Whether the board decides to raise assessments, add a special assessment or reduce amenities in a cost-cutting measure, there are good and bad ways to go about explaining to residents the plan.
To avoid shocking unit owners with an assessment or fee increase out of the blue, most legal and management experts advise boards to keep their residents informed throughout the year of the causes of maintenance increases. The board can do this through newsletters, a website, a personal letter from the president and via financial reports.
Most increases are the result of capital repairs, delinquent unit owners, foreclosure and price increases for insurance—and if this is explained clearly and honestly to an association's unit owners, there will likely be less push-back when the time comes to impose the increase or assessment.
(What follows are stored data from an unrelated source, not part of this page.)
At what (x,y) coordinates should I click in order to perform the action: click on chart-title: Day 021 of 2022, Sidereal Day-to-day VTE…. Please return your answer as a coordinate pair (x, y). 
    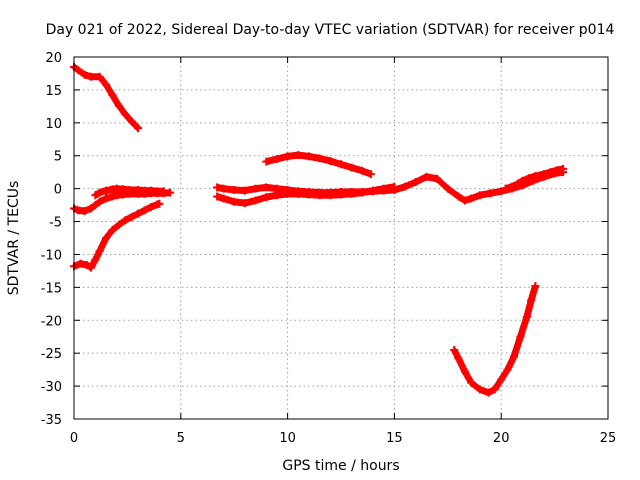
    Looking at the image, I should click on (330, 30).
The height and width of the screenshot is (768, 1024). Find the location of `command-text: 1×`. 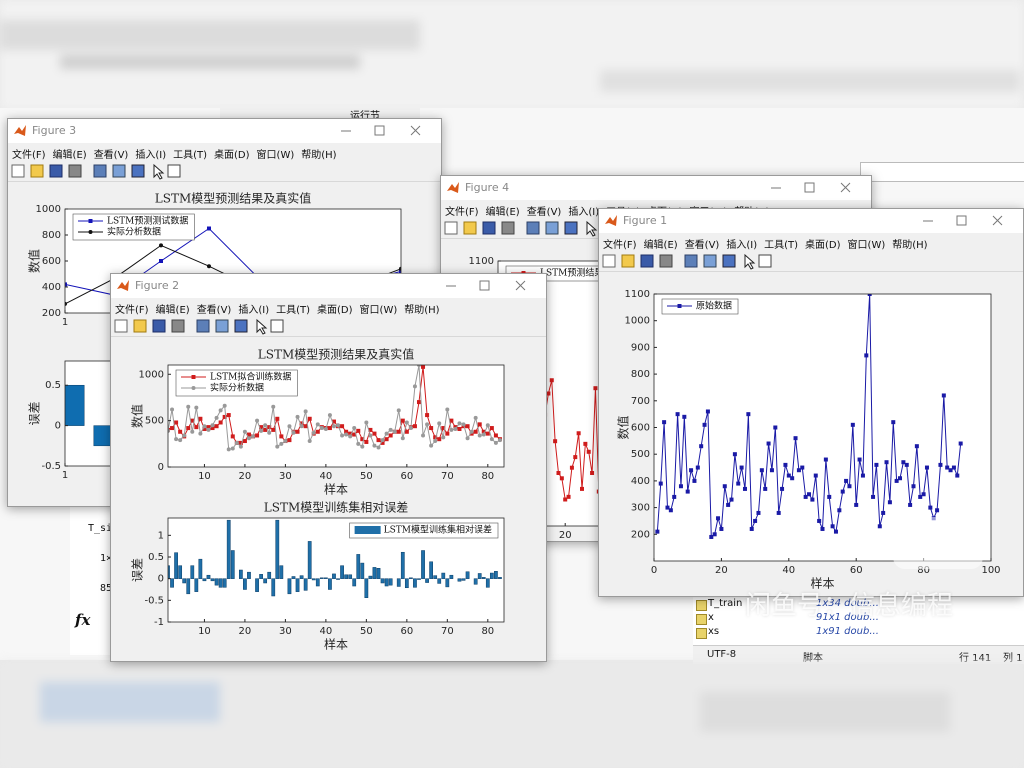

command-text: 1× is located at coordinates (106, 558).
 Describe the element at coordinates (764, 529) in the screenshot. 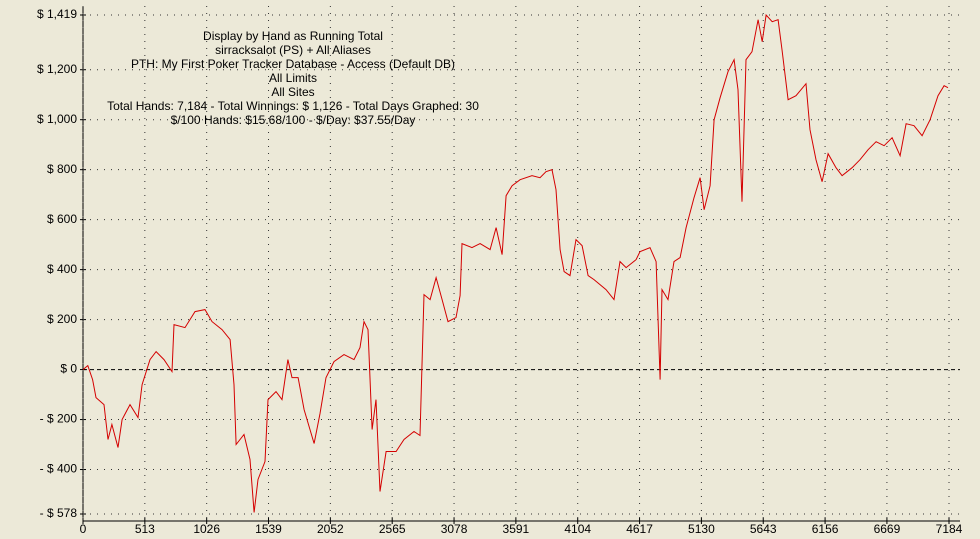

I see `x-tick-label: 5643` at that location.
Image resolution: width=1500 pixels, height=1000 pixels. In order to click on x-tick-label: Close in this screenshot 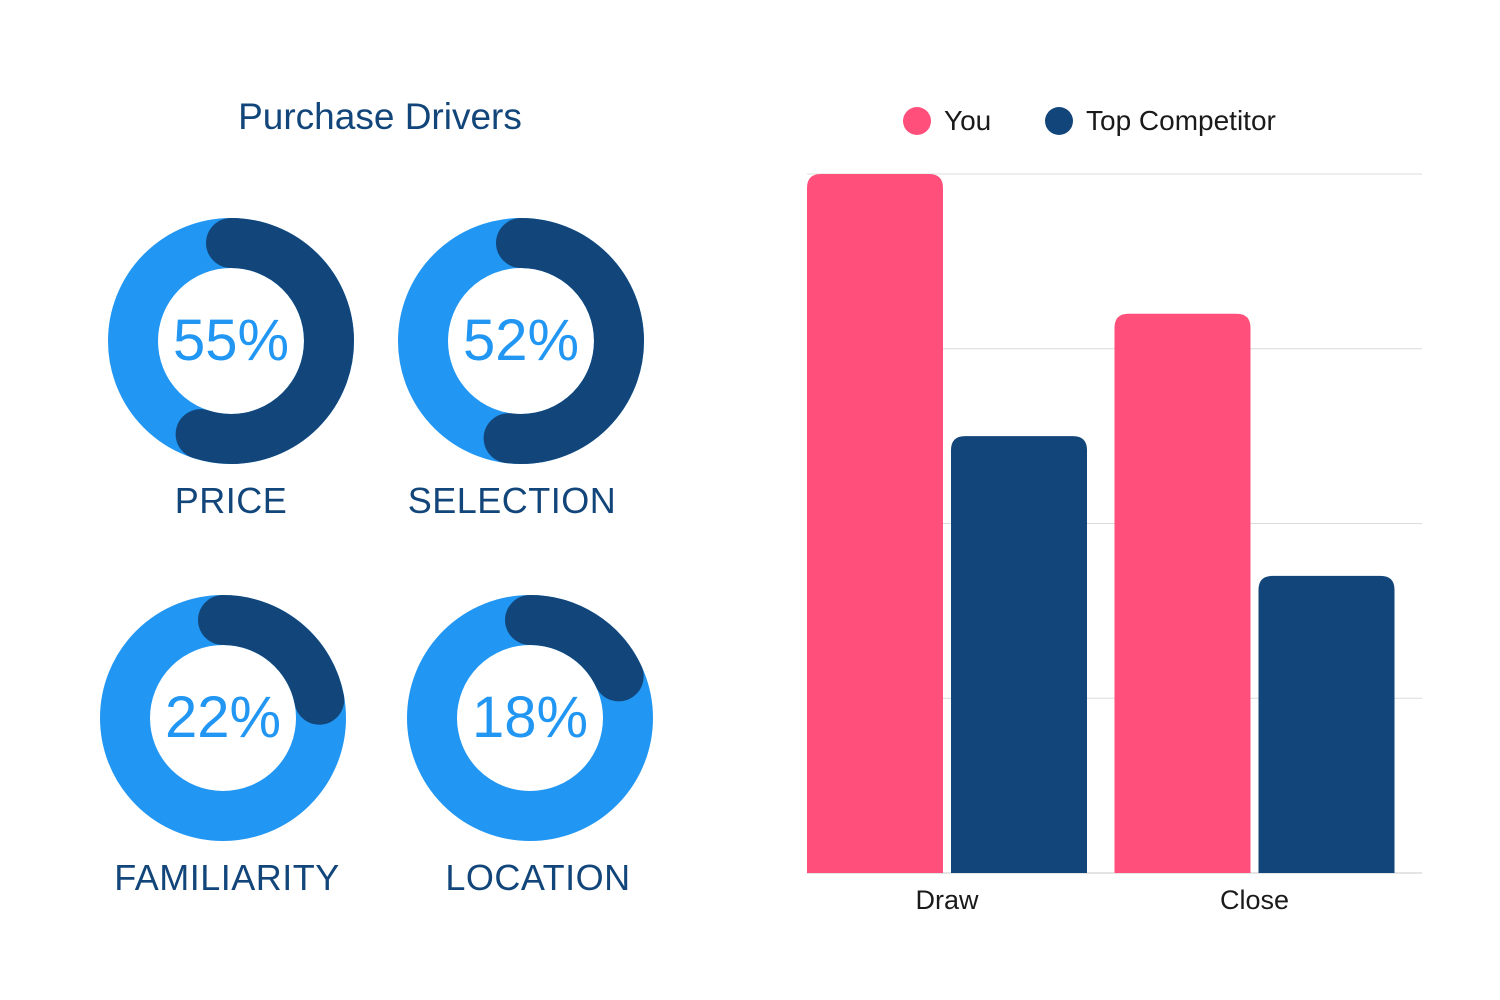, I will do `click(1254, 900)`.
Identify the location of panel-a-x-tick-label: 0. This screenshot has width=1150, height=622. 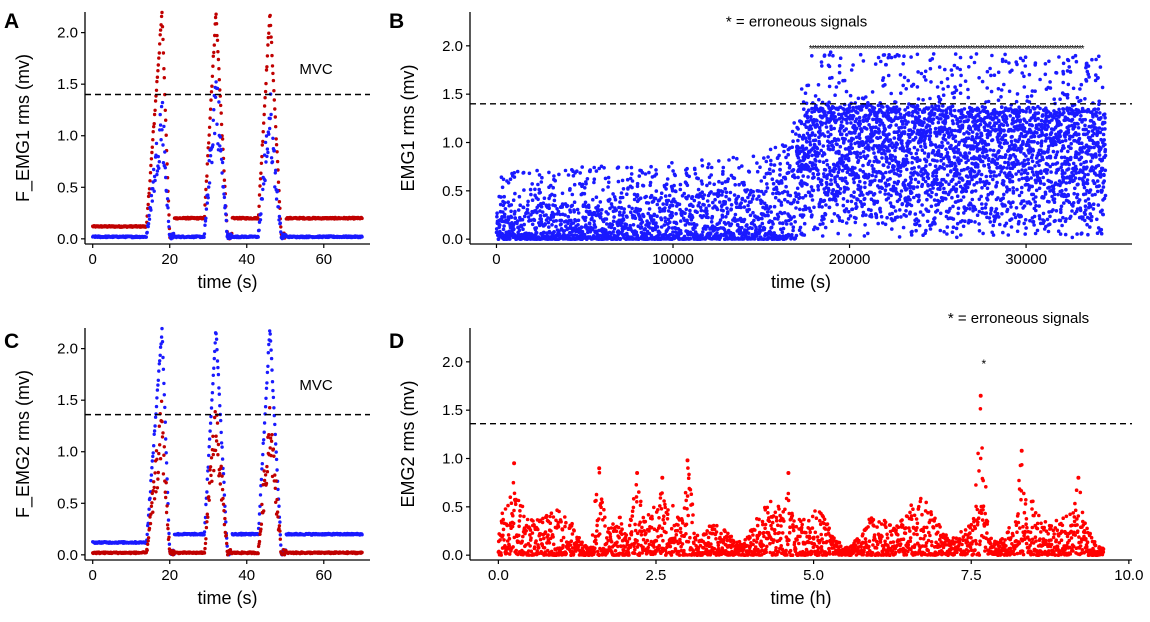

After reviewing the contents of the letters, invite the unit owners to e-mail the board with further questions or with clarifications of any of the points they may not completely understand. Better yet, invite them to serve on the board itself, or on the budget or financial committee.
“There needs to be information about why this is necessary, versus some other option,” Carpenter says. “Emotions have to be kept out of it. If the board can’t handle it, perhaps it’s best to have their manager do it, or their attorney attend and present it for them—someone with authority who the membership will respect.”
Danielle Braff is a freelance writer and a frequent contributor to The South Florida Cooperator.